Prevalences of Gsα, ras, p53 mutations and ret/PTC rearrangement in differentiated thyroid tumours in a Korean population

Abstract

In thyroid tumours, ras, G_sα, p53 mutations and ret/PTC rearrangement have been reported with variable prevalences in different geographical regions. We studied the prevalence of these mutations and rearrangement in thyroid tumours in a Korean population. As MDM2 and Bcl-1 protein expressions have been suggested to be associated with p53 protein, we also studied possible relationships among them. Eleven cases of adenomatous goitre, eight cases of follicular adenoma, five cases of follicular carcinoma and 37 cases of papillary carcinoma were included in this study. To find mutations and rearrangement, RT–PCR, SSCP and/or direct sequencing, after subcloning if necessary, were used, and immunohistochemical stainings were performed for p53, MDM2 and Bcl-2 proteins in cases of papillary carcinoma.
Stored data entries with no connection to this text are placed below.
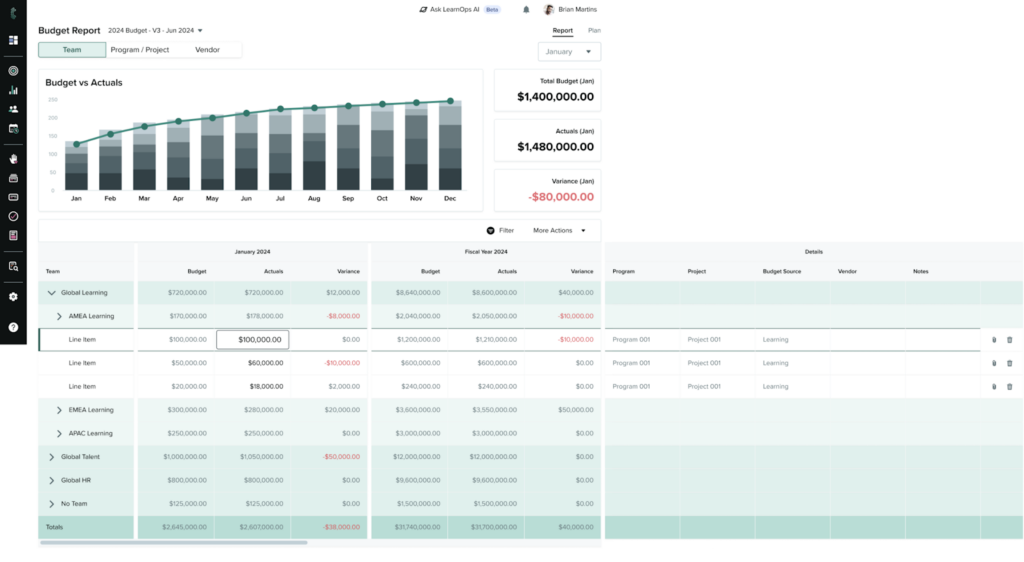
Task: Open the January month dropdown
Action: tap(569, 51)
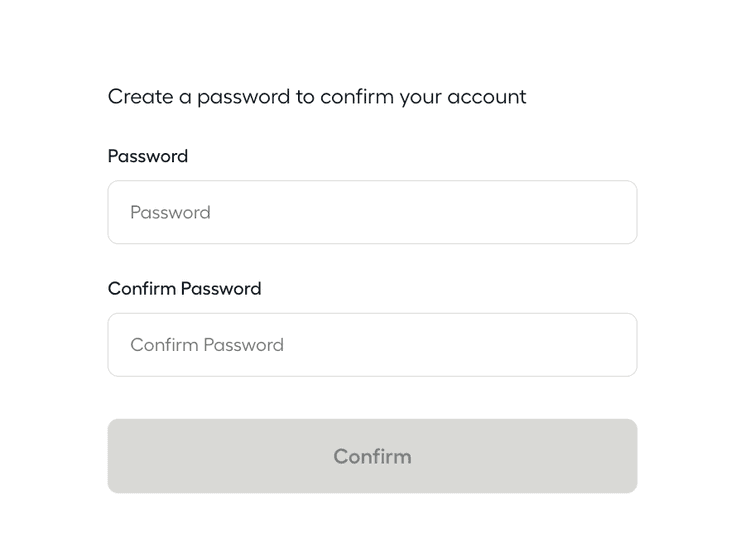Screen dimensions: 750x538
Task: Click the "Confirm Password" placeholder text
Action: click(x=207, y=345)
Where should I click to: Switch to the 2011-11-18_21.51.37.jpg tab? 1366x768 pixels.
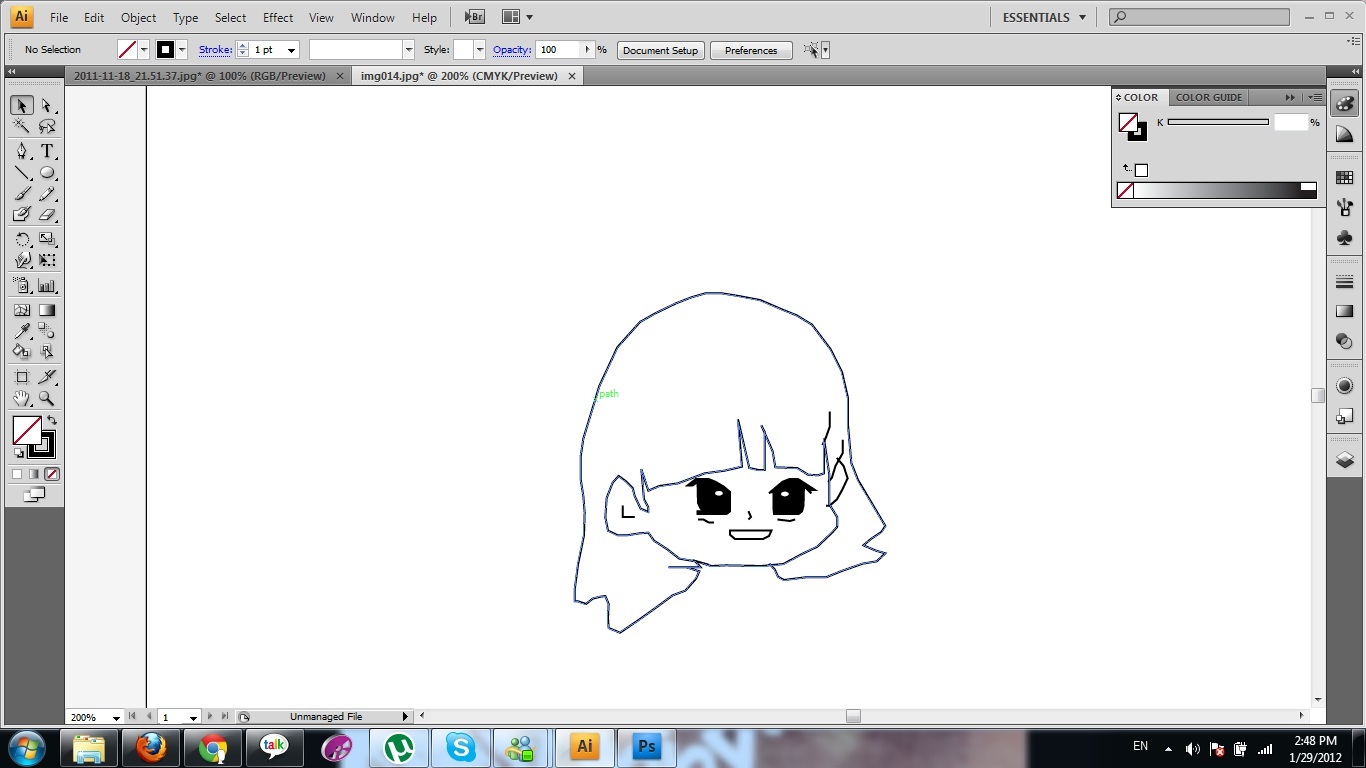200,76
We could not find any rearrangement for ret/PTC-1, -2, -3 and mutation of G_sα. For the ras oncogene, K and H-ras mutations were not found, but N-ras mutations, point mutation of CAA to CGA in codon 61, were detected in one follicular adenoma (12.5%, 1/8) and one follicular carcinoma (33%, 1/3). p53 mutations were detected in only one case of papillary carcinoma (3%, 1/31: exon 8, codon 266 GGA → GAA). In 30 cases of papillary carcinoma without p53 mutation, the prevalences of positive immunohistochemical staining were 13.3% for p53 protein, 53.3% for MDM2 protein and 56.7% for Bcl-2 protein. While over-expression of p53 protein was not significantly related to that of MDM2 and Bcl-2 proteins, over-expression of MDM2 and Bcl-2 in papillary carcinoma were associated. ret/PTC rearrangement, G_sα, ras and p53 mutations are relatively rare in differentiated thyroid neoplasms from a Korean population, which may reflect genetic and environmental differences from patients in countries with high prevalences. P53 protein over-expression was noted in 13.3% of papillary carcinoma cases without p53 mutation and was not significantly related to MDM2 and Bcl-2 expression.